«On n'arrêtait pas de se pincer pour être sûr qu'on ne rêvait pas», raconte le militant anti-apartheid Desmond Tutu, en se remémorant le sentiment «magique et indescriptible» ressenti à la libération de Nelson Mandela, le 11 février 1990.

«À ce moment précis, nous avons compris que nous ne nous étions pas battus pour rien», poursuit l'ancien archevêque anglican du Cap (sud-ouest), chez qui Mandela a passé sa première nuit hors de prison.

Comme tant d'autres, Mgr Tutu n'avait pas complètement cru le président Frederik de Klerk quand le dernier chef d'Etat de l'apartheid a annoncé, le 2 février 1990, vouloir libérer tous les prisonniers politiques. Y compris Mandela, détenu depuis 27 ans dans les geôles du régime raciste.

«J'ai toujours été intimement convaincu que Mandela serait libéré un jour ou l'autre, mais je n'étais pas sûr que cela se produise de mon vivant», explique-t-il à l'AFP.

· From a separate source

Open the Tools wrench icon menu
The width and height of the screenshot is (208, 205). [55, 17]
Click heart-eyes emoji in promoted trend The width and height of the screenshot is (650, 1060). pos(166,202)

Aussi le 11 février, le Nobel de la Paix, venu à Johannesburg pour le baptême d'un de ses petits-enfants, a-t-il dû prendre en urgence un jet privé pour le Cap, où environ 50 000 personnes attendaient Mandela sur la place centrale de Grand Parade.

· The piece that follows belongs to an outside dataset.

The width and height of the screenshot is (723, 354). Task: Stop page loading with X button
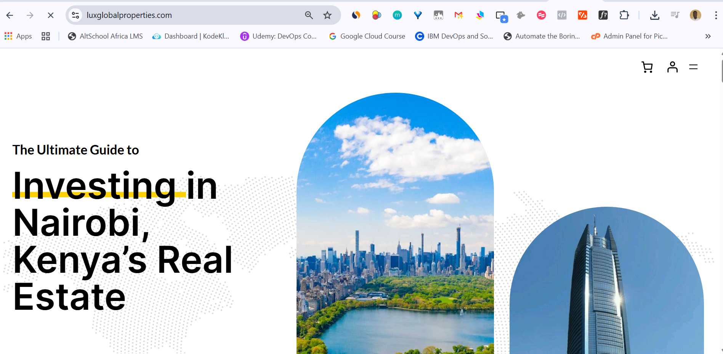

«Les gens étaient curieux de voir à quoi il ressemblait après 27 ans de prison», se rappelle Allan Boesak, le leader du Front démocratique uni (UDF) moteur de la mobilisation interne dans les années 1980.

«En le voyant de leurs propres yeux, les gens ont senti que leur libération approchait», commente-t-il. «Ce jour a été un tournant, un signal de la fin du règne de la minorité blanche.»

«Jusque-là, Mandela n'était qu'un slogan sur des T-shirts ou des posters. C'était la première fois que je le voyais en vrai, c'était très émouvant», confirme Siraaj Cassiem, un militant alors âgé de 18 ans.

À la mi-journée, le lycéen avait suivi à la télévision la sortie de Mandela de sa dernière prison, Victor Vorster, le poing levé en signe de victoire, aux côtés de son épouse Winnie.

«J'ai appelé un ami et on a immédiatement pris le train pour Grand Parade. L'atmosphère était incroyable, électrique. Je n'ai jamais vu autant de gens heureux, entonnant les chants de libération.»

Parmi eux se trouvaient des centaines de journalistes. «Cela a été le plus grand moment de ma carrière», raconte Paddi Clay, alors employé par une radio canadienne.

La foule était telle que Mandela -qui avait déjà dû attendre Winnie bloquée à l'aéroport de Johannesburg- a peiné à se frayer un chemin. Son chauffeur effrayé a fait demi-tour avant d'y parvenir.

L'impatience montait. «Comme on commençait à s'ennuyer, on s'est mis à l'arrière pour asticoter la police et leur jeter des pierres», se souvient Cassiem.

«Il y a eu une mini-émeute et on s'est demandé si cet évènement incroyable n'allait pas mal tourner», explique Clay. «On craignait tous de voir Mandela assassiné.»

Quand le héros de la lutte est finalement apparu au balcon de la mairie, portant des lunettes de Winnie faute d'avoir pensé à prendre les siennes, la ferveur l'a emporté.

«Nous avons attendu trop longtemps notre liberté. Nous ne pouvons plus attendre. Il est temps d'intensifier le combat sur tous les fronts», lance-t-il à la foule, prônant la négociation.

«Je ne me rappelle pas un seul des mots qu'il a prononcés. Je crois que j'étais trop ébahi», avoue Cassiem qui a arrêté de faire de la politique après ce rassemblement.

«Je me destinais à m'exiler pour rallier Umkhonto we Sizwe (le bras armé du Congrès national africain), mais cela n'avait plus aucun sens: Mandela prêchait la paix.»